**Your instructions**
Exact repetition is the task: copy every entry below.

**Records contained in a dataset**
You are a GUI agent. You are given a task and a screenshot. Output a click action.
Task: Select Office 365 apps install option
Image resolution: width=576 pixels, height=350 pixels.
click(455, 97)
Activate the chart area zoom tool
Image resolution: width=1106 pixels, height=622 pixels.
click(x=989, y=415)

**Exercise answer**
You are a GUI agent. You are given a task and a screenshot. Output a click action.
Task: Select Office 365 apps install option
Image resolution: width=576 pixels, height=350 pixels.
click(455, 97)
Activate the chart area zoom tool
Image resolution: width=1106 pixels, height=622 pixels.
click(x=989, y=415)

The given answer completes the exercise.